Tra i feriti, qualcuno ha pregato e si è aggrappato a chi gli stava accanto. Era con un amico, e al momento dell’impatto, racconta, “ci siamo stretti forte la mano per evitare di cadere. Il vagone si è ribaltato e noi, in attesa dei soccorsi, siamo usciti attraverso un buco per metterci in salvo. Per un quarto d’ora, purtroppo, siamo rimasti bloccati a bordo. Credevo di essere morto. Sono musulmano, ho chiuso gli occhi e ho pregato”.
Mentre io dormivo, la tragedia avveniva. Due macchinisti morivano e trentuno persone rimanevano ferite. Io mi svegliavo, pregavo, dicevo Messa e, all’ora di colazione, lo smartphone mi raccontava che un Frecciarossa si era davvero trasformato in un’astronave senza le ali.
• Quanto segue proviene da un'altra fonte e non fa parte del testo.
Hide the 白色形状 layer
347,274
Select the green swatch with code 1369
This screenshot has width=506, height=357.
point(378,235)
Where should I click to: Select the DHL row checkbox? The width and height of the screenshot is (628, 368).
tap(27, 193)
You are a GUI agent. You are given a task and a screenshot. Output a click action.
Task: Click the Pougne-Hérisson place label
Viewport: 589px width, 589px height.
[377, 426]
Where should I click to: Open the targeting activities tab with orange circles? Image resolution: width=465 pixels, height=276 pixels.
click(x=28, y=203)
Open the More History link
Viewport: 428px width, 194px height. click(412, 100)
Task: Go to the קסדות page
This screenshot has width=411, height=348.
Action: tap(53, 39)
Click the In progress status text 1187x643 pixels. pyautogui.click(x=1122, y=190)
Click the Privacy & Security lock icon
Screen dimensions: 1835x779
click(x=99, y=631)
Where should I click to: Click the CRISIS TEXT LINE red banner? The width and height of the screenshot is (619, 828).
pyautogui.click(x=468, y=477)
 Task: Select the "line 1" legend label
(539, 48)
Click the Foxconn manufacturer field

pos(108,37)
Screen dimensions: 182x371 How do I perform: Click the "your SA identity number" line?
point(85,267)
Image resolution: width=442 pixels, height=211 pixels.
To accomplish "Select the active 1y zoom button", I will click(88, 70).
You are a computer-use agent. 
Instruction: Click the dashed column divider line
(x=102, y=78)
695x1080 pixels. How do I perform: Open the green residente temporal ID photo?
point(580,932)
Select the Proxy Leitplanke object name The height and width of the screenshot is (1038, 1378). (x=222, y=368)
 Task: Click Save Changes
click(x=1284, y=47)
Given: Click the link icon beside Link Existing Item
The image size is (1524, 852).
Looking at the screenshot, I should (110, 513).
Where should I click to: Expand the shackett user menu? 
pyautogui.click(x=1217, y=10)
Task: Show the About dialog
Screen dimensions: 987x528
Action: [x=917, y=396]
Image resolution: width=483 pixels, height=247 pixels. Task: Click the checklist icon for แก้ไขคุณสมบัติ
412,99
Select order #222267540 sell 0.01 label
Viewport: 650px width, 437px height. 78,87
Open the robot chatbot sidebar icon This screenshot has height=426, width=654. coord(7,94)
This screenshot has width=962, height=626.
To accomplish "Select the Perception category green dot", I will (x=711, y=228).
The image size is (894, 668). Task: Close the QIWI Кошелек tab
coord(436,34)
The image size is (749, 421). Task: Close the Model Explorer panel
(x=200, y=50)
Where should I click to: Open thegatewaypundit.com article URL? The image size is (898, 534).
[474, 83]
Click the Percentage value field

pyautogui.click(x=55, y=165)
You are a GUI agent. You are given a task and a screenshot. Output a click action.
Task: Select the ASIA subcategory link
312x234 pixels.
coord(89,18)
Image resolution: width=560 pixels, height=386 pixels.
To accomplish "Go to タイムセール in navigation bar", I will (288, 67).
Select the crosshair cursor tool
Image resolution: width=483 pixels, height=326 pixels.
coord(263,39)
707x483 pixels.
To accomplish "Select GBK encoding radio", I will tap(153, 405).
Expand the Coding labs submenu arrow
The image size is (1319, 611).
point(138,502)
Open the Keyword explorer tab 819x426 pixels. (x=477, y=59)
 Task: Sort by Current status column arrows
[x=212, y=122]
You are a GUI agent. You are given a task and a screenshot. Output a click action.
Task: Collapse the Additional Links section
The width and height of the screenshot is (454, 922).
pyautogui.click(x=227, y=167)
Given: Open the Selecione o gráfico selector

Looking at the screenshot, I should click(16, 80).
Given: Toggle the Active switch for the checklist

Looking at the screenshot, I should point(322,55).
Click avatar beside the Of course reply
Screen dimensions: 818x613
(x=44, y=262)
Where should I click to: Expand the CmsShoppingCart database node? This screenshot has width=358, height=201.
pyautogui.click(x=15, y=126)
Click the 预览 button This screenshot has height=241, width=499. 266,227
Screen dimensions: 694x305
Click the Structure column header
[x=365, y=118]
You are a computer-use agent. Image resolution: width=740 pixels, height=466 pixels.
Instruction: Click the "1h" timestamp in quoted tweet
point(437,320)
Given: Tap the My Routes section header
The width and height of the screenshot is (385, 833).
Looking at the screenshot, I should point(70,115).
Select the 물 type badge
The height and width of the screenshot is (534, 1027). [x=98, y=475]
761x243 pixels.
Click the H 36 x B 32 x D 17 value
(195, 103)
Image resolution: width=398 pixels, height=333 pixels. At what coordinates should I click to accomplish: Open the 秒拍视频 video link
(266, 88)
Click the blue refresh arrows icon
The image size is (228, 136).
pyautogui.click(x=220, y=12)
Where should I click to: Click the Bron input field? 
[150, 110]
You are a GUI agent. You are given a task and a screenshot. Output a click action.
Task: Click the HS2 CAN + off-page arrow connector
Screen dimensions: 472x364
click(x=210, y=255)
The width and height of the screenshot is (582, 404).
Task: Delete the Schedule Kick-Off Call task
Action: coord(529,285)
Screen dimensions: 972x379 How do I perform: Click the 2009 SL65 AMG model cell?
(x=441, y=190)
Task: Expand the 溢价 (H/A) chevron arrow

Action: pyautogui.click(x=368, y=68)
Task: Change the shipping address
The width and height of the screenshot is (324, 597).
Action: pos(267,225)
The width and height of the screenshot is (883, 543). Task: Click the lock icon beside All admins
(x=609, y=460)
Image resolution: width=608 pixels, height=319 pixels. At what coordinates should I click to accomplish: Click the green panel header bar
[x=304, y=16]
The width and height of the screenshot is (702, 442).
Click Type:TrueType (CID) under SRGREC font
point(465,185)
Quante volte ho preso quel treno volando a 300 all’ora dalle parti di Lodi? E quante volte avevo sentito il brivido di non essere poi così diverso da Icaro che va con le sue ali di cera troppo vicino al sole?
Poi leggo di quel ragazzo musulmano. Un amico a cui stringersi forte e una preghiera. Perché è così difficile ricordarsene quando le tragedie non ci sono, quando ci sarebbe solo da guardarsi negli occhi e riconoscere l’umano che c’è negli altri e il divino che è sopra di noi?